Step 2 -- add the YAML block to .gaia/config/project-config.yaml:
orchestration:
mode: team
One-shot semantics
The warning is emitted once per Claude Code session. A marker file at _memory/checkpoints/orchestration-warning-shown.<session-id> suppresses the warning for the rest of the session. Starting a new session re-emits the warning once.
How to invoke
/gaia-quick-dev add-dark-mode-togglePass the spec name (the same name used with /gaia-quick-spec).
What it does step by step
- Load spec Reads the quick spec file. If not found, directs you to run
/gaia-quick-specfirst. - Resolve checkpoint Checks for an in-progress checkpoint. If found, offers Proceed, Start fresh, or Review options.
- Delegate to developer Auto-detects the project stack (TypeScript, Python, Java, Go, Flutter, Angular, or mobile) and delegates implementation to the matching developer agent, applying TDD where practical.
- Verify Runs the project's test suite and validates against the spec's acceptance criteria.
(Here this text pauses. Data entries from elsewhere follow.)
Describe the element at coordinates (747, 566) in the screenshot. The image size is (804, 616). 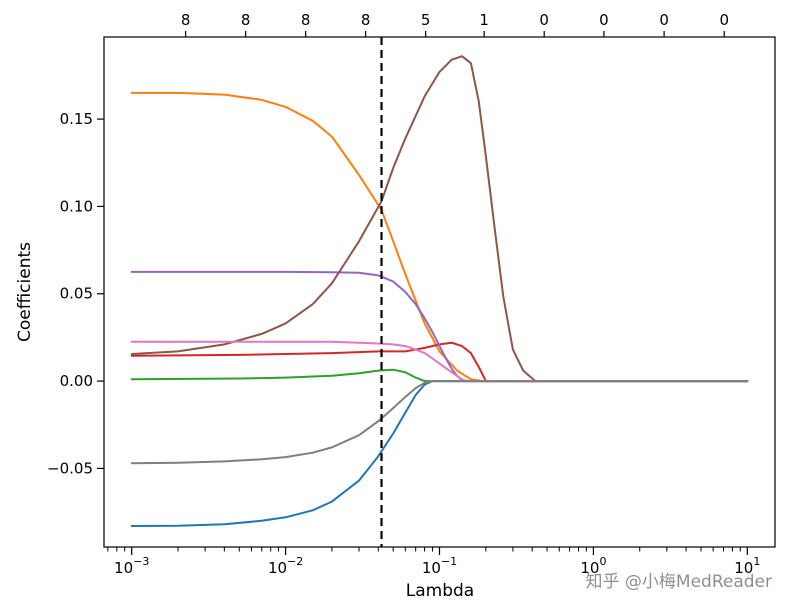
I see `svg-text: 10¹` at that location.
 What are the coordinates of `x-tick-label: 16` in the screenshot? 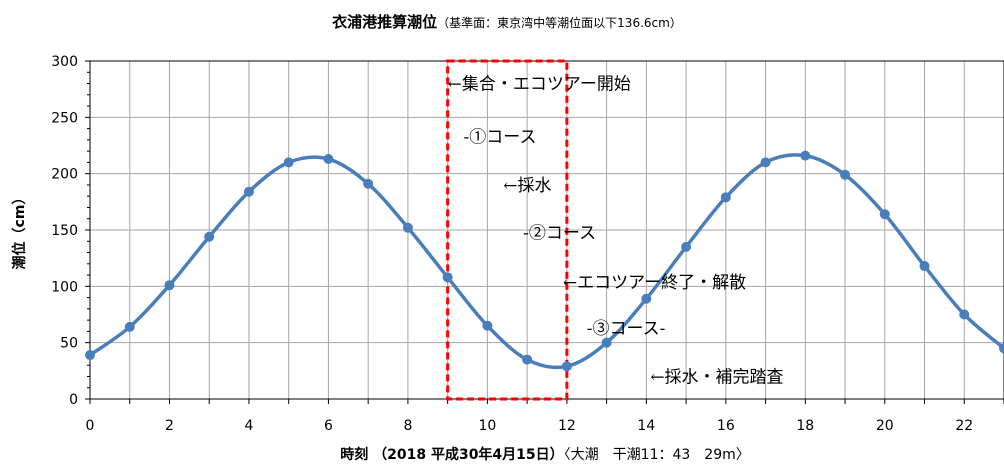 It's located at (726, 426).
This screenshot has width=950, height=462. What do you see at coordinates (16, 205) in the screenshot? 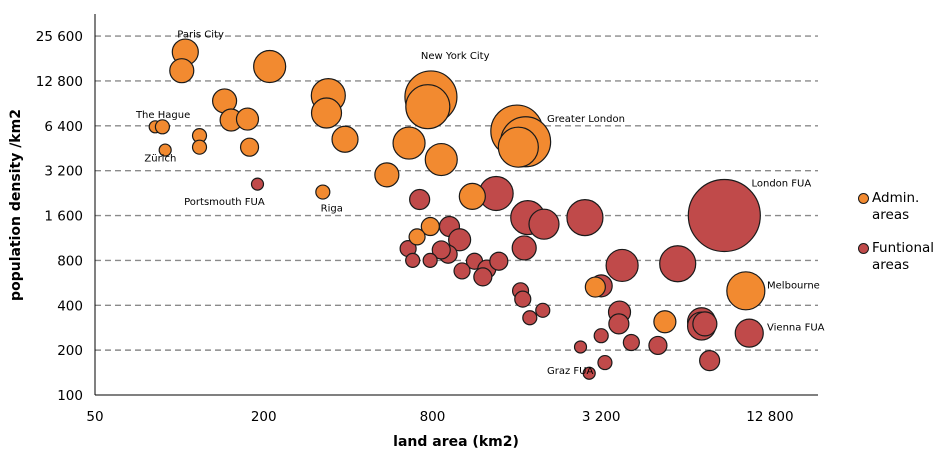
I see `y-axis-title: population density /km2` at bounding box center [16, 205].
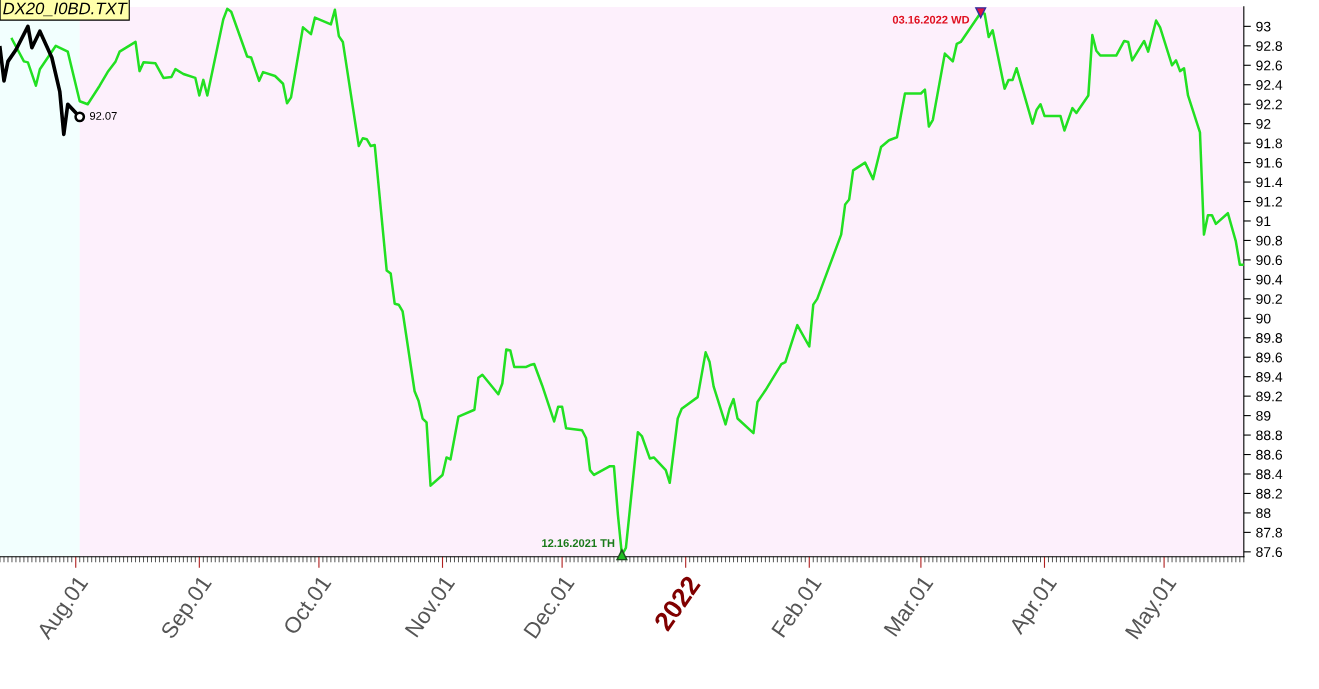 The height and width of the screenshot is (689, 1319). I want to click on y-tick-label: 90, so click(1264, 318).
- Complete Archives the checkpoint and reports the files touched.
Inputs
| Input | Source | Description |
|---|---|---|
spec-name | Command argument | Resolves to .gaia/artifacts/implementation-artifacts/quick-spec-{spec_name}.md. |
Outputs
| Output | Location | Description |
|---|---|---|
| Implementation code | Your project source directory | The feature implementation. |
| Test files | Your project test directory | Tests written during implementation. |
| Checkpoint | _memory/checkpoints/ | Archived to completed/ on success. |
Example session
> /gaia-quick-dev add-dark-mode-toggle
Loading spec: .gaia/artifacts/implementation-artifacts/quick-spec-add-dark-mode-toggle.md
No active checkpoint. Fresh run.
Auto-detected developer: typescript-dev based on package.json.
Implementing...
Writing src/hooks/useTheme.ts...
Writing src/components/DarkModeToggle.tsx...
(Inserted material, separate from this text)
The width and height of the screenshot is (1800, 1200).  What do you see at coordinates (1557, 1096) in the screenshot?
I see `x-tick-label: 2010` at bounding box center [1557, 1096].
Updating src/styles/theme.css...
Writing tests/components/DarkModeToggle.test.tsx...
Running tests: 4 new tests, 4 PASSING.
Acceptance criteria: 3/3 met.
Quick spec add-dark-mode-toggle implemented. Files touched: 4.
All tests passing. Checkpoint archived.What to run next
- Commit and push your changes using your normal git workflow.
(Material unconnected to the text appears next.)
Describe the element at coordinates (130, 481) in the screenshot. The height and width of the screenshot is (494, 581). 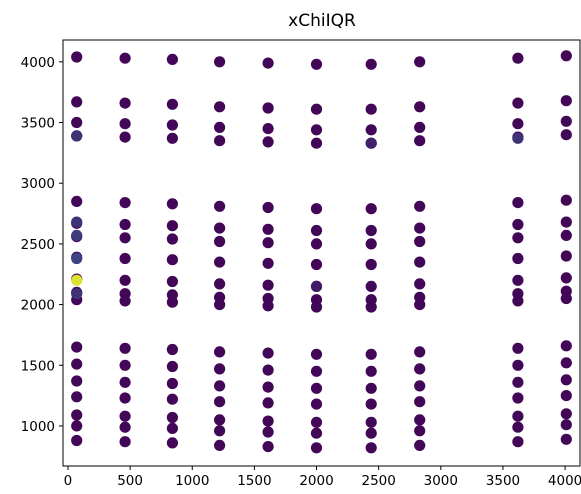
I see `x-tick-label: 500` at that location.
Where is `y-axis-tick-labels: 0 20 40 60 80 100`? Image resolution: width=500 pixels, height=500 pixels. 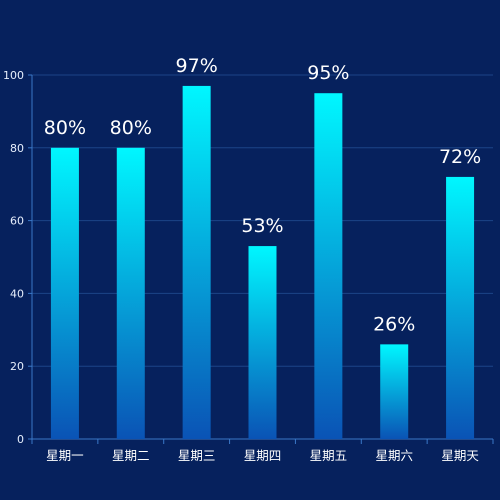 y-axis-tick-labels: 0 20 40 60 80 100 is located at coordinates (14, 258).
/gaia-review-code-- optional code review before merging.
Troubleshooting
"Quick spec not found"
Run /gaia-quick-spec {name} first.
Stack auto-detection failed
The command asks you to select from the seven supported stacks (TypeScript, Angular, Flutter, Java, Python, mobile, Go).
Checkpoint has drifted files
Files were modified externally since the last session. Choose Proceed (accept risk), Start fresh, or Review the drift.
I keep seeing the GAIA orchestration warning every time I start this command
The warning is shown once per session, so if it fires again that's a new session -- not a per-skill repeat. If you want to silence it entirely, enable Mode B (full-fidelity orchestration via Agent Teams). Both of these conditions must be true:
echo $CLAUDE_CODE_EXPERIMENTAL_AGENT_TEAMSreturns1(not empty).gaia/config/project-config.yamlcontains:orchestration: mode: team
If either is missing the framework silently uses Mode A and re-emits the warning each session.